Texto proporcionado →
^^^^^^^^^^^^^^^^

El diccionario de la Real Academia define ‘monstruosidad’ como: “Desorden grave en la proporción que deben tener las cosas, según lo natural o regular”. Es el consenso social lo que define al monstruo antes de convertirse en la turba que lo destierra o lo destruye.
Desde su primera película, Crudo, Julia Ducournau ha reflexionado sobre el concepto de ‘monstruosidad’ desde una mirada periférica. Sin negar la naturaleza violenta, asocial, del monstruo, también ha reflexionado sobre el estigma que acarrea, el desprecio social y el rechazo hacia todo lo que es diferente o que cuestiona el status quo. Con su tercera película, Alpha, Ducournau nos sitúa en una tierra de nadie, a medio camino entre la distopía incierta y la metáfora del pasado.
Película inaugural de la 58ª edición del Festival de Sitges, Alpha nos habla de dos enfermedades, una pandemia que afecta al individuo y el pánico colectivo que afecta a la sociedad. Es una película que habla de lo humano de cuidar de nuestros enfermos y lo inhumano de segregarlos, hacinarlos y abandonarlos a su destino. La cineasta prescinde de marcadores temporales de cualquier tipo, así que, como espectadores, entramos en la película sin saber exactamente dónde o cuándo nos está situando. Como en sus películas anteriores, Ducournau prefiere contar su historia desde lo metafórico y lo metafísico, sin anclajes en una realidad que podamos reconocer. Los protagonistas viven en una sociedad marcada por la muerte y la enfermedad, rodeados de una ventisca y una calima constante, que da a su realidad una tonalidad grisácea, enfermiza, mortuoria.

^^^^^^^^^^^^^^^^

Datos extraídos →

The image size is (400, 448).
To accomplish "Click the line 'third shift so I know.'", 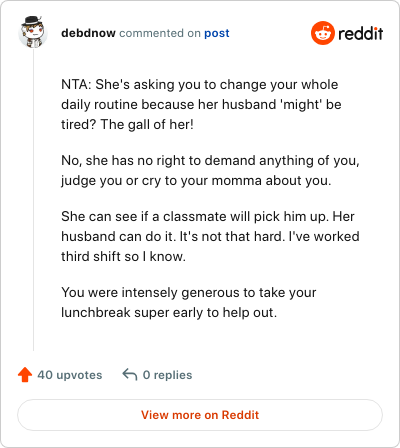I will (123, 257).
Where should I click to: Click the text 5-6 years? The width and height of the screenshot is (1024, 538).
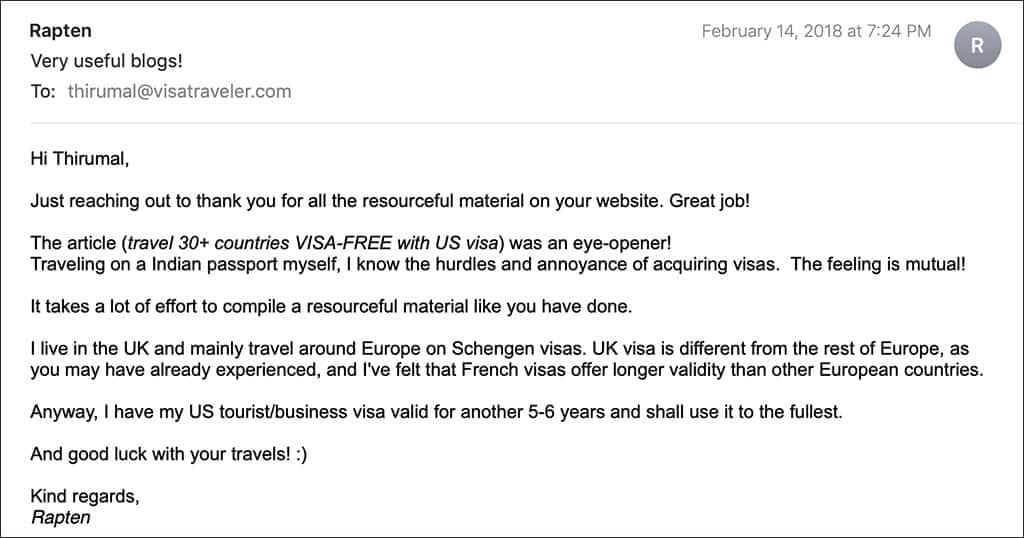[566, 412]
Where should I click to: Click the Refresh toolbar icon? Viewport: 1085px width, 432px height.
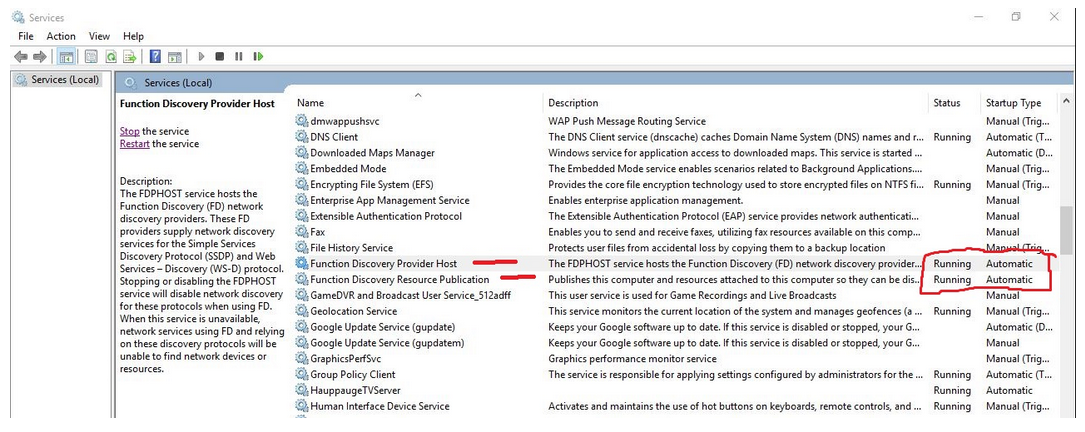pyautogui.click(x=110, y=57)
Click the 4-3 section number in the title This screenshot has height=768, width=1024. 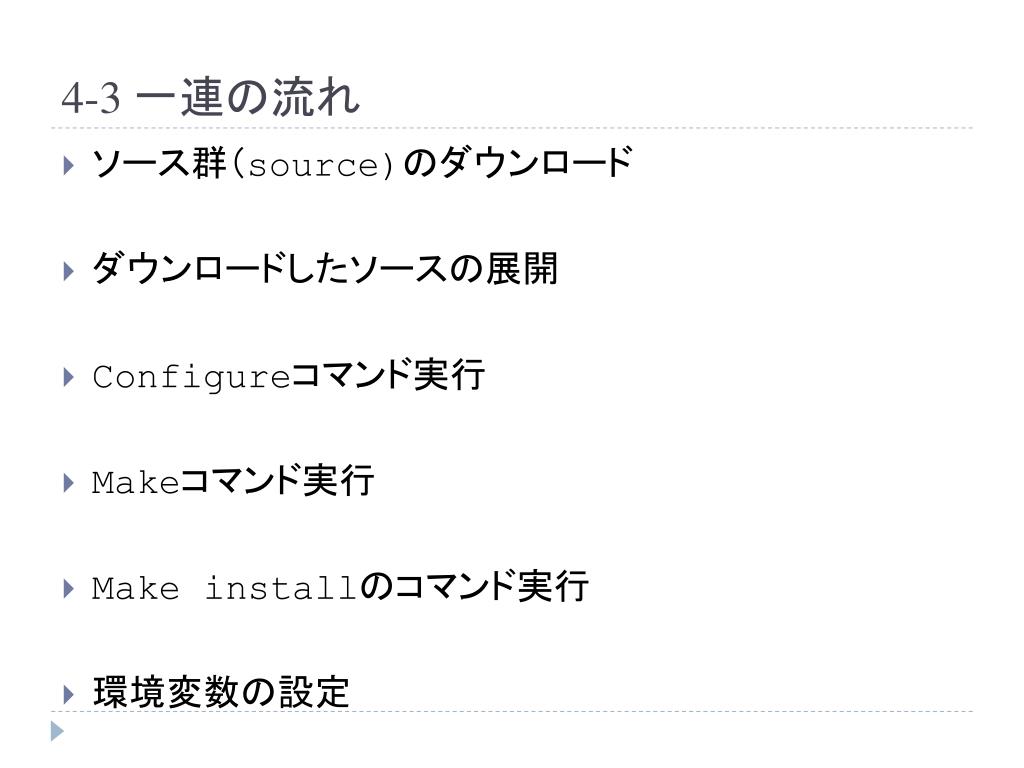(x=91, y=99)
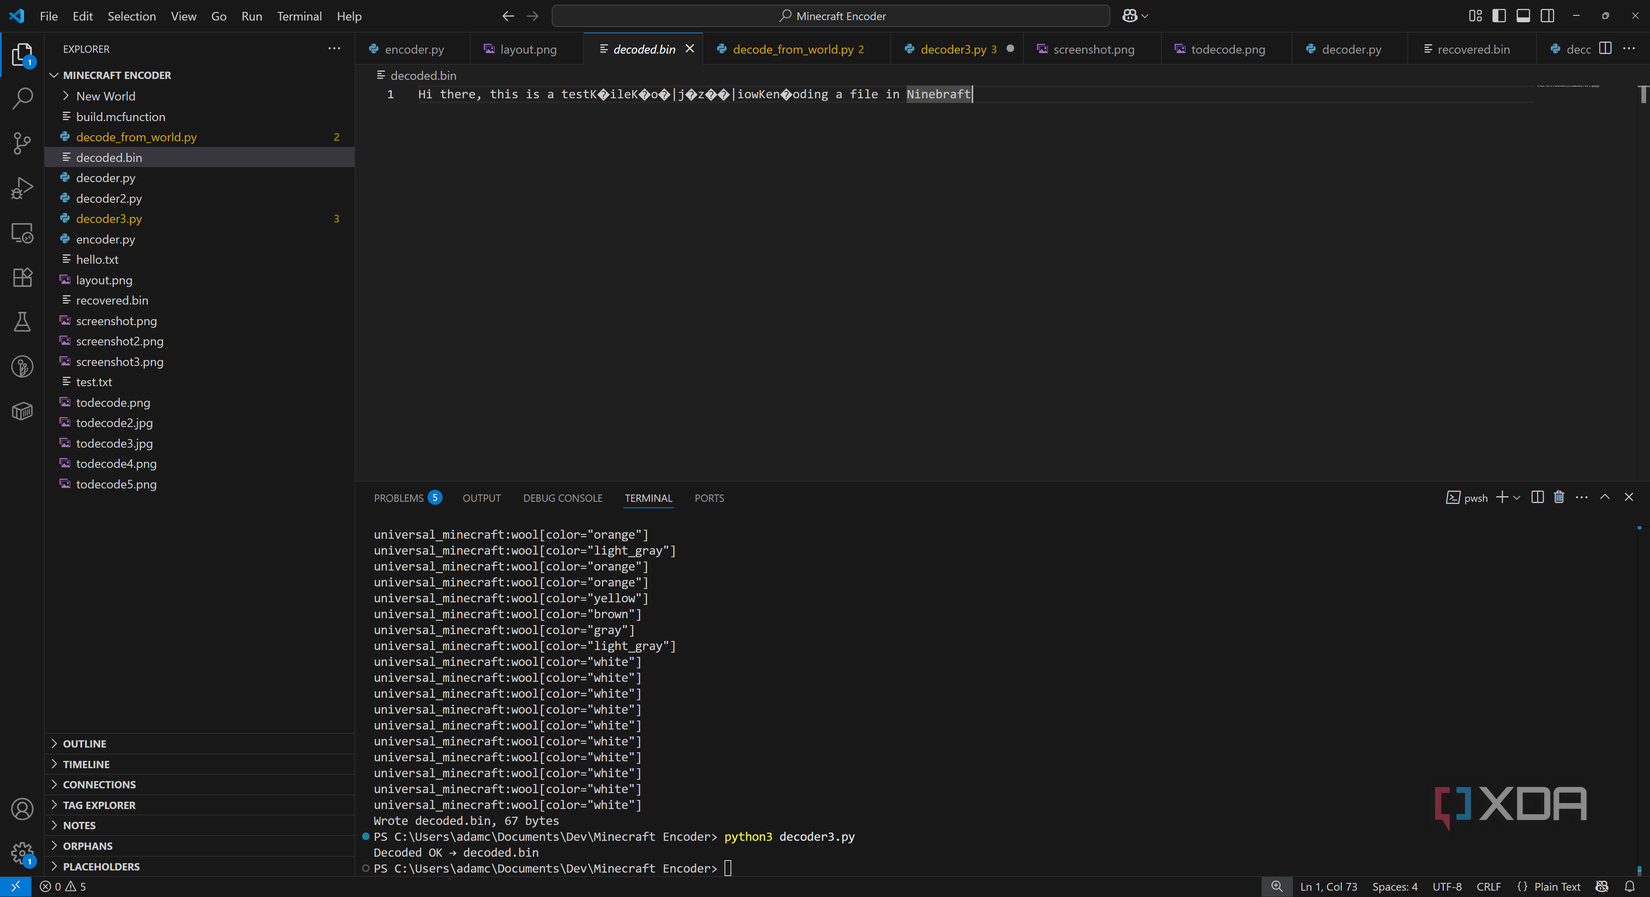
Task: Click the Minecraft Encoder command search box
Action: point(831,16)
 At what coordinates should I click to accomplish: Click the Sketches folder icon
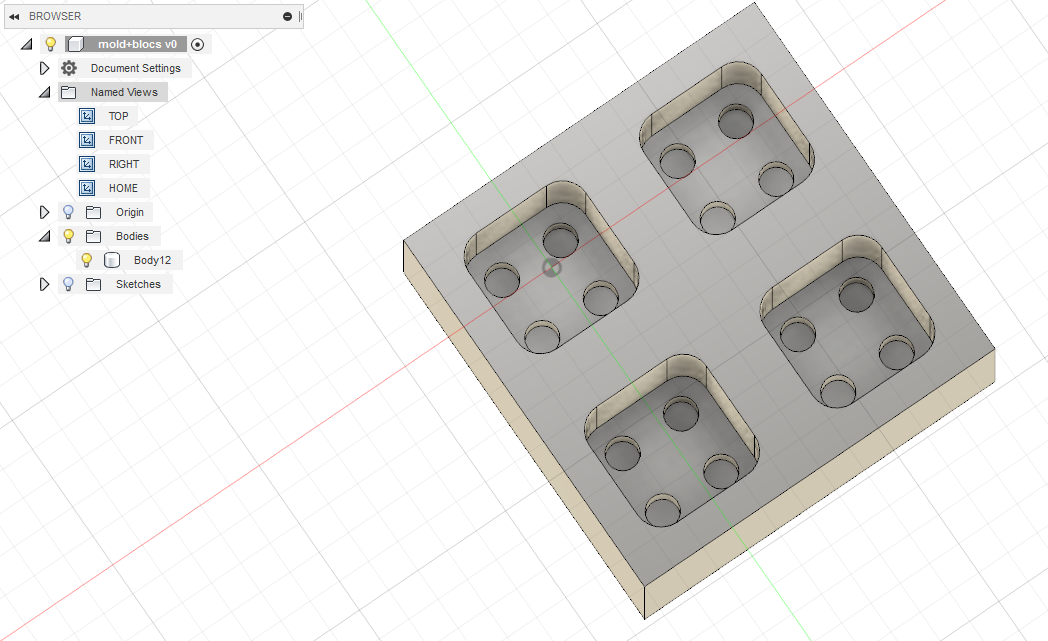(95, 284)
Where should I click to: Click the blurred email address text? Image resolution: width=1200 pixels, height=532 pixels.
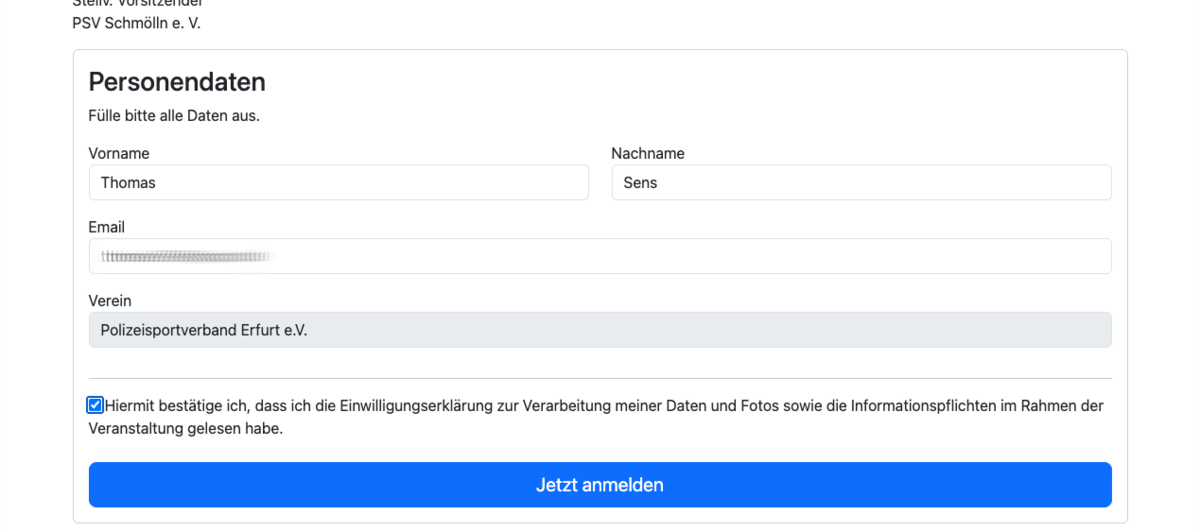tap(187, 257)
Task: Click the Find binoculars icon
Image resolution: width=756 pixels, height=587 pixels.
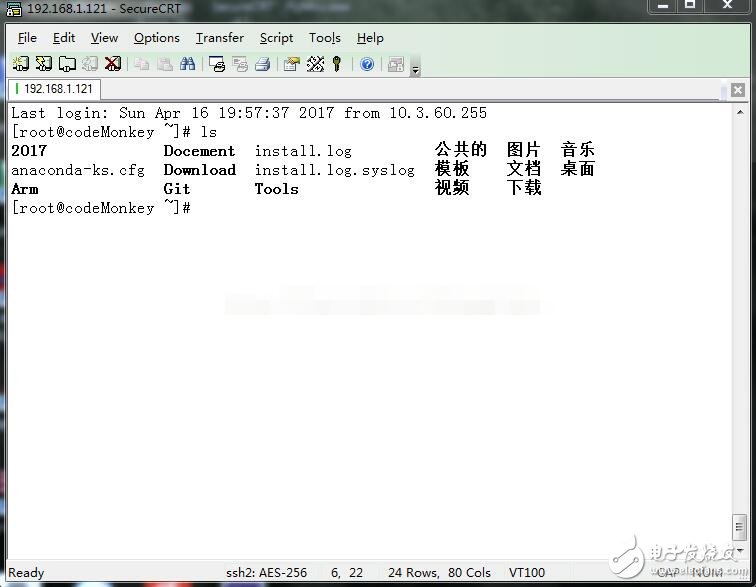Action: [187, 64]
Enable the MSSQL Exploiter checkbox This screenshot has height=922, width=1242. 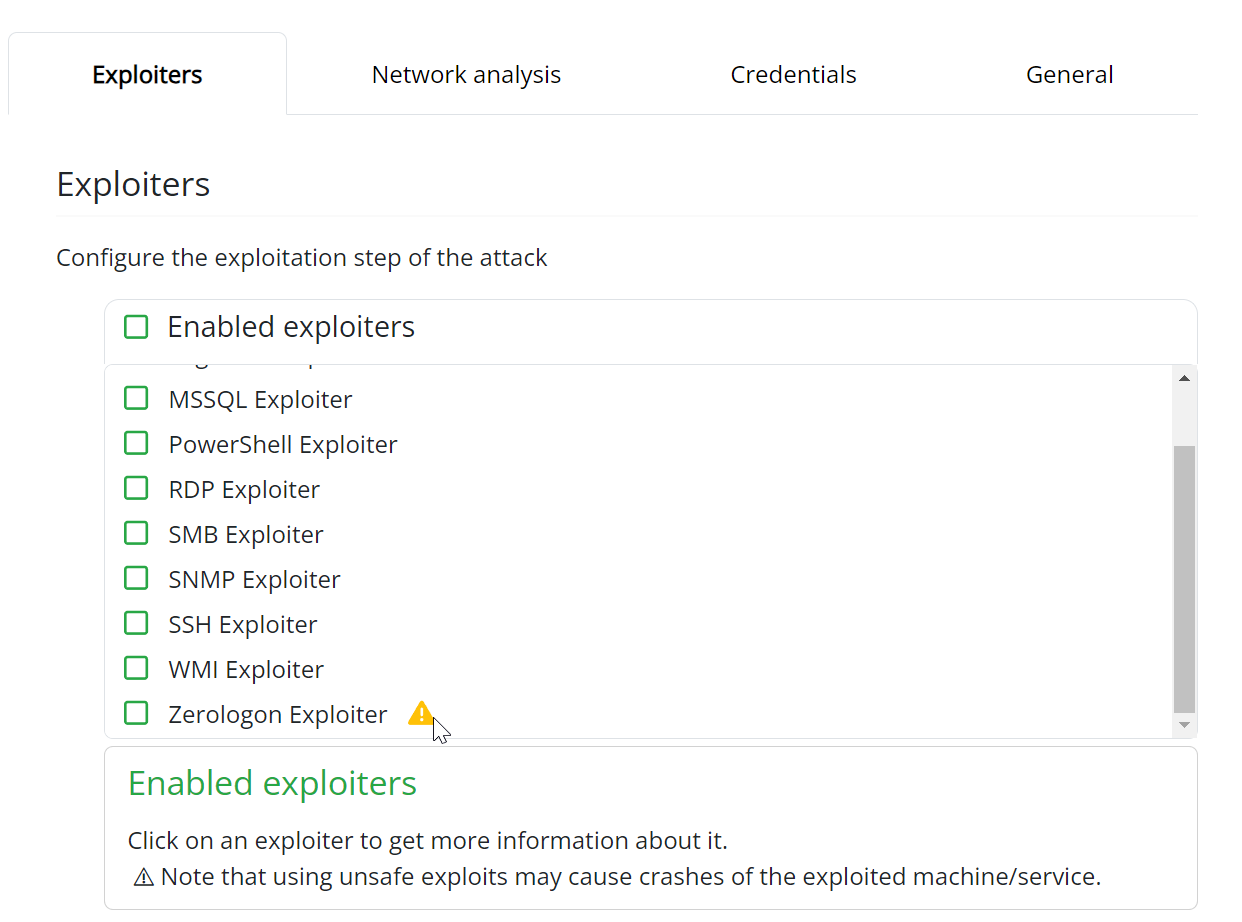pos(136,398)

^^^^^^^^^^^^^^^^

Qué hacer →
1. Reproduce sin cambios todo el fragmento de la reseña sobre Alpha que va desde "Película inaugural de" hasta "grisácea, enfermiza, mortuoria.".
2. Según la reseña sobre Alpha, ¿en qué edición del Festival de Sitges fue Alpha la película inaugural?
3. Convierte en una lista breve el párrafo de la reseña sobre Alpha que empieza por "Desde su primera película", conservando sus datos principales.
Para resolver lo que se pide, básate únicamente en la reseña sobre Alpha.

Respuestas de la actividad →
1.
Película inaugural de la 58ª edición del Festival de Sitges, Alpha nos habla de dos enfermedades, una pandemia que afecta al individuo y el pánico colectivo que afecta a la sociedad. Es una película que habla de lo humano de cuidar de nuestros enfermos y lo inhumano de segregarlos, hacinarlos y abandonarlos a su destino. La cineasta prescinde de marcadores temporales de cualquier tipo, así que, como espectadores, entramos en la película sin saber exactamente dónde o cuándo nos está situando. Como en sus películas anteriores, Ducournau prefiere contar su historia desde lo metafórico y lo metafísico, sin anclajes en una realidad que podamos reconocer. Los protagonistas viven en una sociedad marcada por la muerte y la enfermedad, rodeados de una ventisca y una calima constante, que da a su realidad una tonalidad grisácea, enfermiza, mortuoria.

2. En la 58ª edición.

3.
- Desde Crudo, su primera película, Julia Ducournau ha reflexionado sobre el concepto de "monstruosidad" desde una mirada periférica.
- Sin negar la naturaleza violenta y asocial del monstruo, también ha reflexionado sobre el estigma que acarrea, el desprecio social y el rechazo a todo lo diferente o lo que cuestiona el status quo.
- En Alpha, su tercera película, sitúa al espectador en una tierra de nadie, a medio camino entre la distopía incierta y la metáfora del pasado.